• Data for processing:
****************

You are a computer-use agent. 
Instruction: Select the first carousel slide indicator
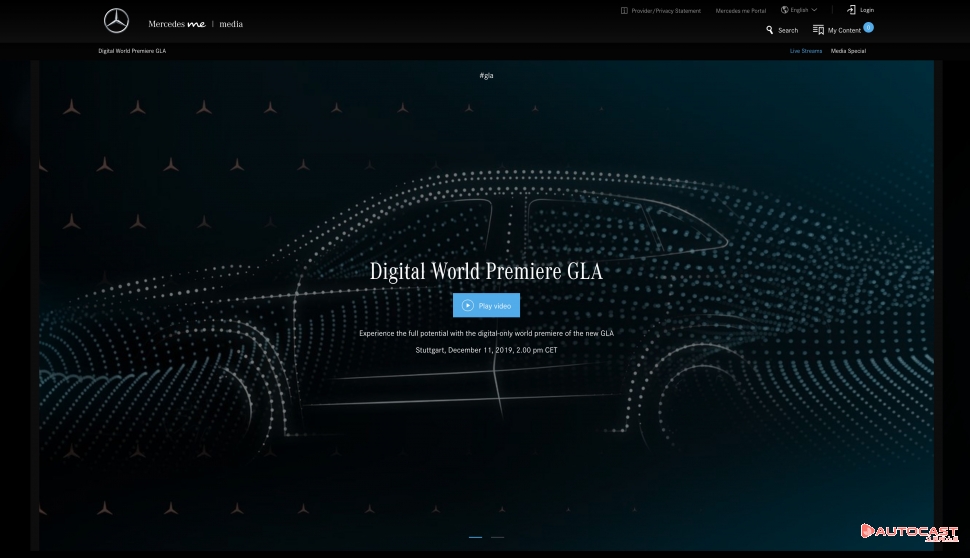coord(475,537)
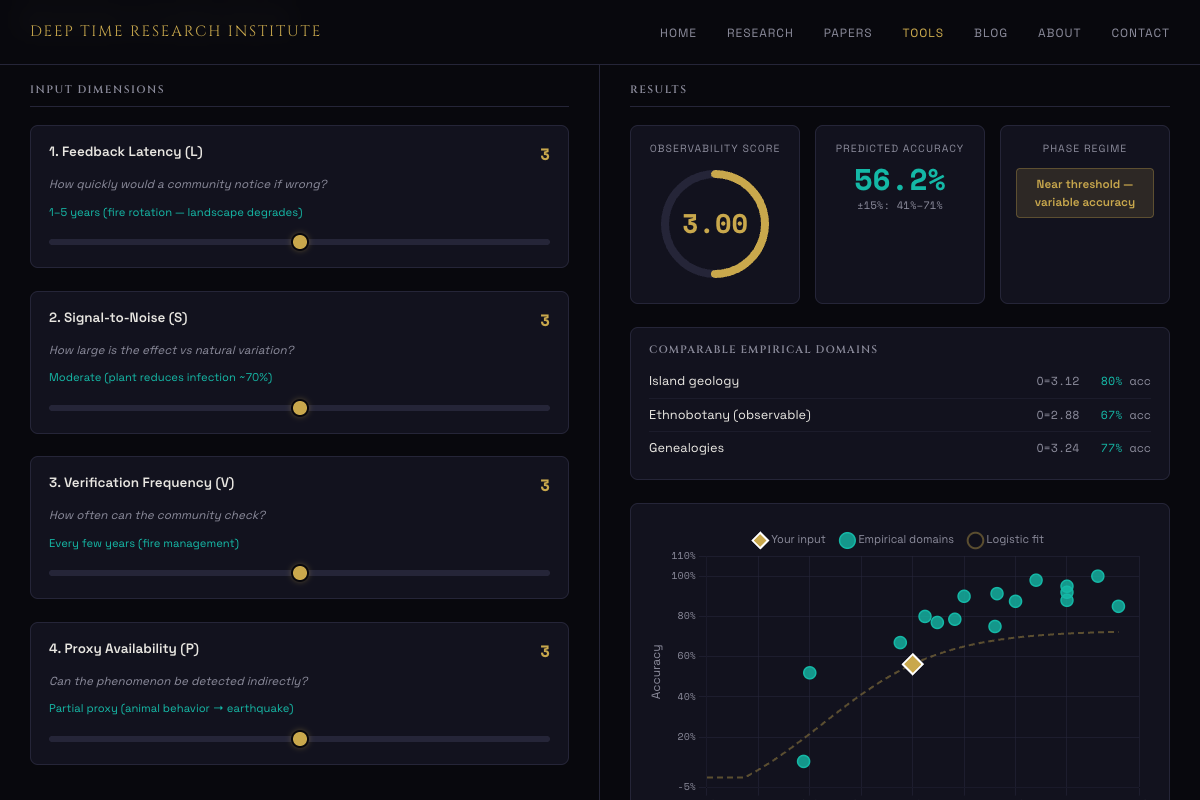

****************

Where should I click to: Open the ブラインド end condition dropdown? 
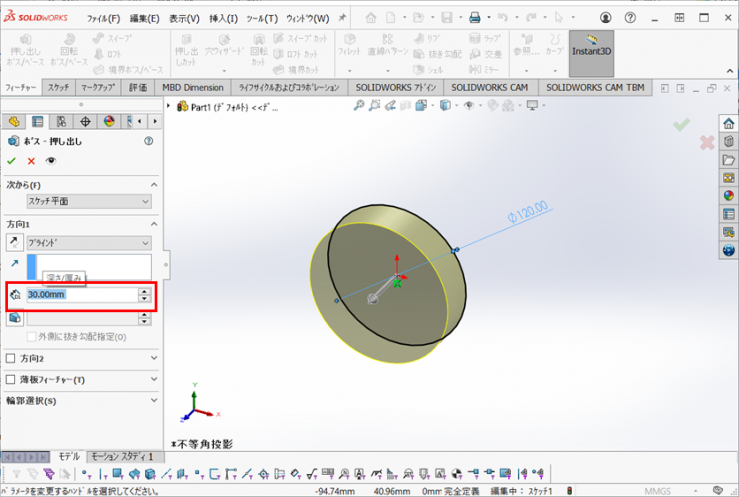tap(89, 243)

****************

• Do this: Copy out, word for word, the lines of the items from the one containing "You are a computer-use agent." through the one containing "coord(475,537)", both included. Leave out the pictures.

• Solution to this exercise:
You are a computer-use agent. 
Instruction: Select the first carousel slide indicator
coord(475,537)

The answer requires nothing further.